**Task goal**
A complete copy of the entries, exactly as written, is the expected result.

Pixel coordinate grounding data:
= = = = = = =

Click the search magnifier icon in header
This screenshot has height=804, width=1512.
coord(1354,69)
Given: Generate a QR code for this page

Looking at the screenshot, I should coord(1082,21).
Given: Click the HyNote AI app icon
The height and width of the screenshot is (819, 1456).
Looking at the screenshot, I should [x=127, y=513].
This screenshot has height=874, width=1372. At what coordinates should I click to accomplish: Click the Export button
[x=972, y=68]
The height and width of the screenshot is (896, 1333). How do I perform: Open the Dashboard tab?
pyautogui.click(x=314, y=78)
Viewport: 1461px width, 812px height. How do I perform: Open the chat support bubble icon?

= = = = = = =

**Exercise answer**
Click the search magnifier icon in header
This screenshot has height=804, width=1512.
coord(1354,69)
Given: Generate a QR code for this page

Looking at the screenshot, I should coord(1082,21).
Given: Click the HyNote AI app icon
The height and width of the screenshot is (819, 1456).
Looking at the screenshot, I should [x=127, y=513].
This screenshot has height=874, width=1372. At what coordinates should I click to accomplish: Click the Export button
[x=972, y=68]
The height and width of the screenshot is (896, 1333). How do I perform: Open the Dashboard tab?
pyautogui.click(x=314, y=78)
Viewport: 1461px width, 812px height. How do I perform: Open the chat support bubble icon?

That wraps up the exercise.